Tumori. Nessun maggiore rischio di anomalie genetiche per i figli di genitori malati di cancro 

Tumori. Nessun maggiore rischio di anomalie genetiche per i figli di genitori malati di cancro 

Tumori. Nessun maggiore rischio di anomalie genetiche per i figli di genitori malati di cancro 
Buone notizie per chi è stato trattato con radio o chemioterapia e vuole un figlio. Uno studio americano dimostra che non c'è differenza nel rischio di difetti genetici rispetto ai figli di genitori non trattati. Tirelli (Ist. Tumori Aviano): “Risultato importante su problema molto sentito da pazienti”.

Il timore di avere figli con difetti genetici alla nascita o durante l’adolescenza affligge le coppie che hanno vissuto un’esperienza di cancro. Oggi, però, uno studio americano, il Childhood Cancer Survivor Study, condotto su 20.000 pazienti diagnosticati tra il 1970 e il 1986 ha analizzato i dati dei bambini nati da 2.755 uomini e donne trattati per tumori, arriva a rassicurare tutti gli ex pazienti di cancro che vogliono un figlio.

È emerso infatti che i difetti genetici alla nascita si sviluppavano nel 3% dei bambini le cui madri avevano ricevuto radioterapia o chemioterapia con agenti alchilanti, cioè molto cancerogeni, rispetto al 3,55 dei difetti genetici in quei bambini le cui madri non avevano ricevuto alcun trattamento antitumorale. Nei bambini, invece, i cui padri erano stati trattati precedentemente alla loro nascita con radio o chemioterapia con agenti alchilanti, la prevalenza di difetti genetici dalla nascita era dell’1,9% rispetto all’1,7 % nei bambini i cui padri non avevano ricevuto i trattamenti antitumorali.

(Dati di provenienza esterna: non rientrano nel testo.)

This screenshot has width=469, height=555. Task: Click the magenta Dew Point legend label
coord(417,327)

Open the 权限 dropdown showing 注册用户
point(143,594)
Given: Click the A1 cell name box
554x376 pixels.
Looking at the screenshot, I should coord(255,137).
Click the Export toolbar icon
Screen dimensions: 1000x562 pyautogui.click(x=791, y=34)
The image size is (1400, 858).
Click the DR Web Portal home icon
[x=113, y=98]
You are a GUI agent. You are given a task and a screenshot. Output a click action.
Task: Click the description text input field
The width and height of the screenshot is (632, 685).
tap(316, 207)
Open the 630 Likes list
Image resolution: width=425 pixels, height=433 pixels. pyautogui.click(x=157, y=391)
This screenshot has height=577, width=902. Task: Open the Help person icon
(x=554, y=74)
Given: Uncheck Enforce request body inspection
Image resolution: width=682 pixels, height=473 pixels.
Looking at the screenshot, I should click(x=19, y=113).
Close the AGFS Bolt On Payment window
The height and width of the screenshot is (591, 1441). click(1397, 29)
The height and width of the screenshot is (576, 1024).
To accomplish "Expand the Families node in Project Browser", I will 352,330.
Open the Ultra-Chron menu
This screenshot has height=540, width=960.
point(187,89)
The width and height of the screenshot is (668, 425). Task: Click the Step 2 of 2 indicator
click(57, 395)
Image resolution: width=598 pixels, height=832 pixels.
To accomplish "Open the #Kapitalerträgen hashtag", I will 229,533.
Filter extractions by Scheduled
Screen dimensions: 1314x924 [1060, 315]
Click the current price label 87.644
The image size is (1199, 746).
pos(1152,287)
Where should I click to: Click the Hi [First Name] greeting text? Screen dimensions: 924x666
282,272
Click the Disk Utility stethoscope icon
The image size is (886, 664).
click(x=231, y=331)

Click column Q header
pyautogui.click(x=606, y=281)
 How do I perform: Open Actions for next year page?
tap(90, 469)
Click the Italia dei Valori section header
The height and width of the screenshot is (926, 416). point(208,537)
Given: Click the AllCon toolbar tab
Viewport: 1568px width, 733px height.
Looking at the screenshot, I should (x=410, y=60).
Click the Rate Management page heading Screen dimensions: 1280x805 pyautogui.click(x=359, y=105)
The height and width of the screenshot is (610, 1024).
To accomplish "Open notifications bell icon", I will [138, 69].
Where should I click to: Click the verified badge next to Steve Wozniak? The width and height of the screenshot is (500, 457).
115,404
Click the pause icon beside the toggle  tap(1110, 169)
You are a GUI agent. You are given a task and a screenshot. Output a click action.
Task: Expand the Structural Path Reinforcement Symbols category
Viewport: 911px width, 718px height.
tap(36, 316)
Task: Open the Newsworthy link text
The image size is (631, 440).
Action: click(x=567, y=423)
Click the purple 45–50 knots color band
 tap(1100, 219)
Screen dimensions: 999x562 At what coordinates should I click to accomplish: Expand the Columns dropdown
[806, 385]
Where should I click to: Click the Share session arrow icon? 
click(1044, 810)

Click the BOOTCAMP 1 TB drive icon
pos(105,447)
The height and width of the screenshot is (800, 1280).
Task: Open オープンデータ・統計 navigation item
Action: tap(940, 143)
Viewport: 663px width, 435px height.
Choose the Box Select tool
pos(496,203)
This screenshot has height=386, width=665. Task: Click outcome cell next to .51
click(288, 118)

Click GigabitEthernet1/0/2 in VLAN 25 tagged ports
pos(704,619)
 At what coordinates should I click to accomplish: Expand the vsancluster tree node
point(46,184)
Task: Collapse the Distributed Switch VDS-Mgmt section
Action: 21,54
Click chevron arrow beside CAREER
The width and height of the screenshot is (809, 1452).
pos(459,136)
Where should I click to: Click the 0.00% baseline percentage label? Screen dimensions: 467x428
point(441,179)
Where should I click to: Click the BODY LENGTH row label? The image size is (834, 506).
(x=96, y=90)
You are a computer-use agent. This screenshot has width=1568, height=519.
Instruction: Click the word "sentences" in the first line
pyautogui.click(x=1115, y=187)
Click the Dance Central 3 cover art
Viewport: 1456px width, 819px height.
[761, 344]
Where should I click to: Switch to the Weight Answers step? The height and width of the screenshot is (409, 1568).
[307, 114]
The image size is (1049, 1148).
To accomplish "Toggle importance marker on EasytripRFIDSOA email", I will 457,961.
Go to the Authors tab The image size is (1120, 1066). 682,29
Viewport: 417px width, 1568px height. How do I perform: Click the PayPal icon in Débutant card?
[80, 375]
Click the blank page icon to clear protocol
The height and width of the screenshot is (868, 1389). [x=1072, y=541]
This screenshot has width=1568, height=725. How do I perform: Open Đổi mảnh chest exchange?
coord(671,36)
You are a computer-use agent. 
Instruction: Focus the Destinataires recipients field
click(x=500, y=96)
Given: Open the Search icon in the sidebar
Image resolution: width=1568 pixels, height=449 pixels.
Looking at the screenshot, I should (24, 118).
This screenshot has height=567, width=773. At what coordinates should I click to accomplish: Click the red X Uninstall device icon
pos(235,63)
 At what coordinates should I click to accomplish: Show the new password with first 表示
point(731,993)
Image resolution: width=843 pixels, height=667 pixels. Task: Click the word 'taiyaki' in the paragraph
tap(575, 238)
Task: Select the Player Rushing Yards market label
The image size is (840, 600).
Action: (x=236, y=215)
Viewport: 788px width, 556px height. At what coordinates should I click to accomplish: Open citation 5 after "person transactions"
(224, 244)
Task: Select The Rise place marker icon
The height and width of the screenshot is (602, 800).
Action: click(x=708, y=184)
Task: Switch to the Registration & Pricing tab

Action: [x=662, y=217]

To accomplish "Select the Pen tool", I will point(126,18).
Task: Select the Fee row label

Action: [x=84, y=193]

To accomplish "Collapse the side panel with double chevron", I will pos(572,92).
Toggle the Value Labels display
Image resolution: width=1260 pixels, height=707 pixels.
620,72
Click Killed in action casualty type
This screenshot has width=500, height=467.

In altre parole, non si è evidenziata una differenza significativa e comunque queste percentuali sono simili a quelle che si riscontrano nella popolazione generale, quella cioè senza tumori.

“Questo studio è molto importante – ha commentato Umberto Tirelli, direttore del dipartimento di oncologia medica dell’Istituto Tumori di Aviano – perché fornisce un’evidenza molto forte che i bambini che nascono da pazienti trattati per i loro tumori non sono a rischio aumentato di anomalie congenite causate dall’esposizione dei loro genitori a trattamenti potenzialmente mutageni. Un ridultato significativo perché consente di dare i giusti consigli ai guariti di cancro che vogliono pianificare una famiglia. Questo – aggiunge Tirelli – è un problema molto sentito, in quanto è aumentato di molto il numero di adulti guariti da tumori contratti in giovane età, che possono essere rassicurati dell’assenza di rischio per i loro eventuali figli in relazione ai trattamenti radianti e chemioterapici ricevuti”.